Document passage -
☆ ☆ ☆

- Born: Utah
- Occupations: Drag queen; Activist;

= Lauren Banall =

American drag queen

Lauren Banall, also known as Erika Qwerk, is the stage name of an American drag queen, comedian, and political activist. She is best known for her parody of conservative CEO Erika Kirk.

==Biography==
She was born and raised in a small farming town in Utah, and grew up in community theater. She later moved to Los Angeles, where she began her career in drag and has since remained. She took the drag name Lauren Banall. She has stated that this was partially in honor of actress Lauren Bacall and because at that time Banall felt she was thought of as unoriginal.

In 2021, she performed for Free Britney protests. In 2023, a drag brunch she performed at was attended by actress Halle Berry.

She first went viral in January 2026 after she released two videos meant to satirize conservative activist Erika Kirk. In a third video, she revealed this persona's name as Erika Qwerk. In this persona, Banall wears a red blazer, a blonde wig, and blue contacts that have been described as "eye-bulging". Her skits frequently incorporate elements such as sparklers and fake tears, and have been inspired by various public appearances of Kirk, such as the Turning Point USA conference after the Assassination of Charlie Kirk. All of her skits utilize the exact words of Kirk.

She has stated she created the persona out of feeling "helpless and gaslit". She has cited one of her inspirations for doing this is what she has described as Kirk's "icy stare". She has utilized this persona to fundraise for the American Civil Liberties Union; as of January 21, 2026, she had raised over three thousand dollars.

In April 2026, she performed as Erika Qwerk at a drag show named Turning Point U.S.GAY at gay nightclub Three Dollar Bill in New York City. She was an opening act. This show raised over twenty-five thousand dollars for the ACLU.

Her performances as Erika Qwerk gained positive attention across social media. However, she also garnered criticism from conservative individuals and groups including Fox News and Libs of TikTok.

☆ ☆ ☆

Record excerpts -
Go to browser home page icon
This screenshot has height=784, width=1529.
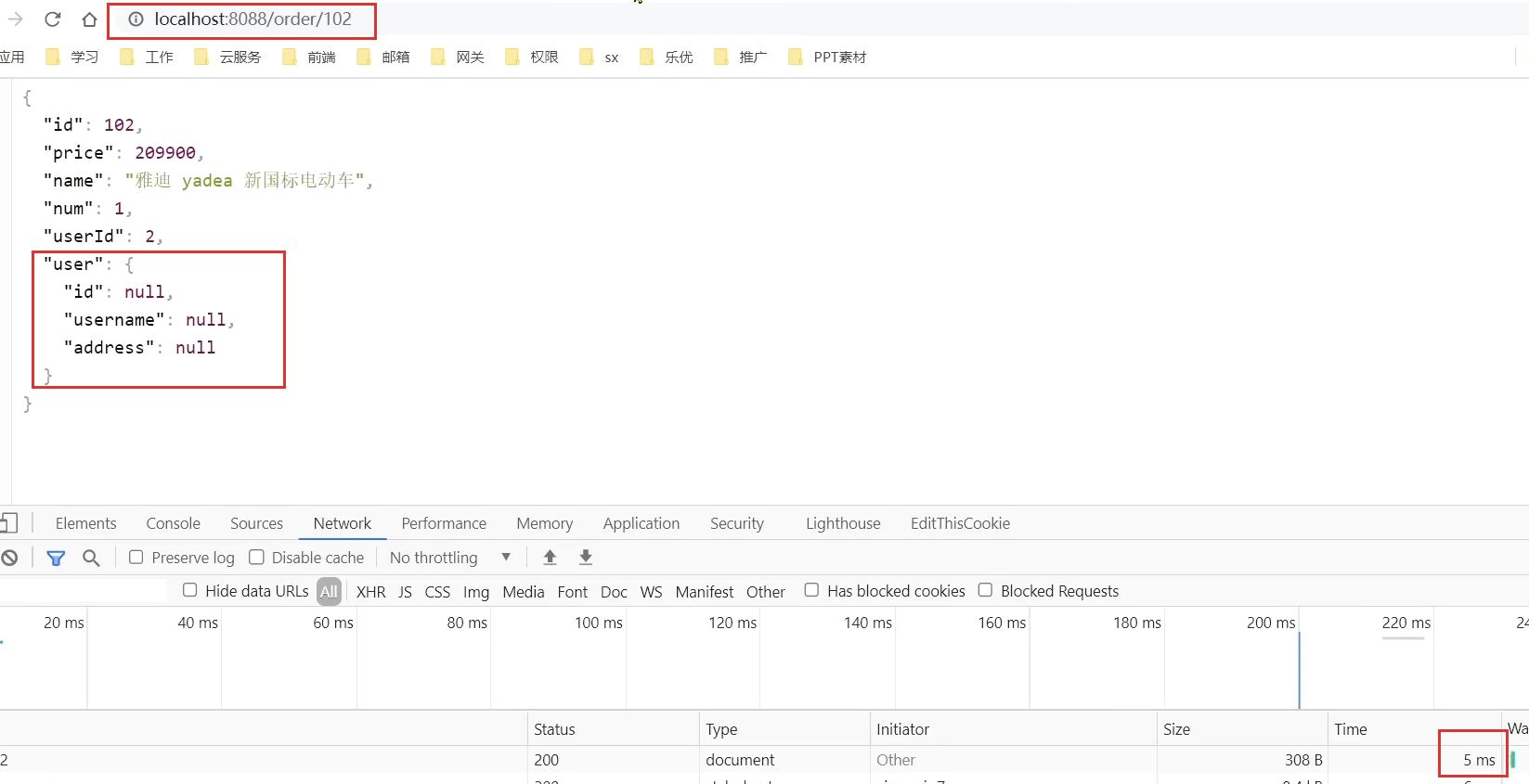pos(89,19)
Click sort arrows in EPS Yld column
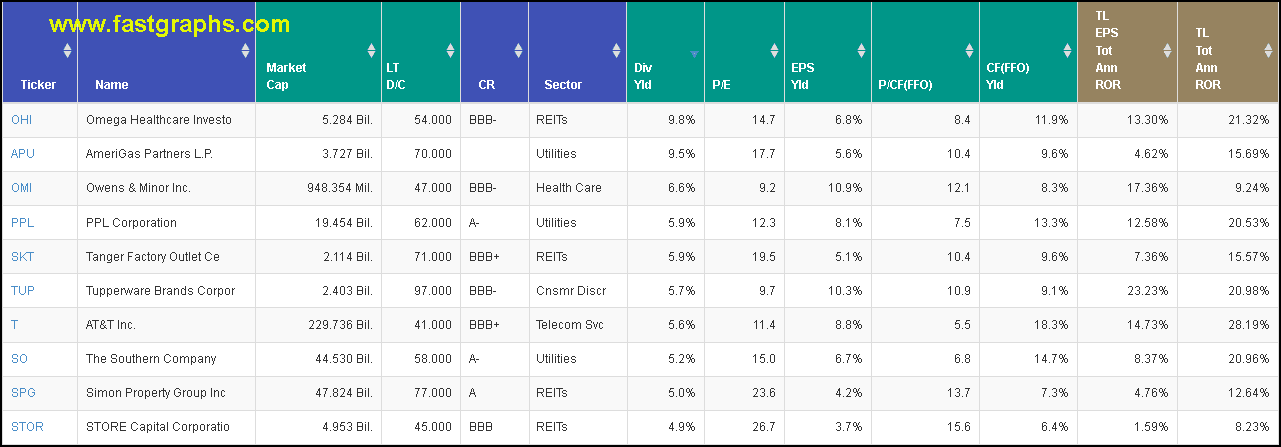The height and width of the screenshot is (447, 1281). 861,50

☆ ☆ ☆

Required tasks -
1. In the Lauren Banall biography, what reasons are given for choosing the drag name Lauren Banall?
2. According to the Lauren Banall biography, what does Banall wear as Erika Qwerk? List every piece.

Exercise answers -
1. She chose the name partly in honor of actress Lauren Bacall. It was also because, at that time, she felt she was thought of as unoriginal.

2.
- A red blazer
- A blonde wig
- Blue contacts, described as "eye-bulging"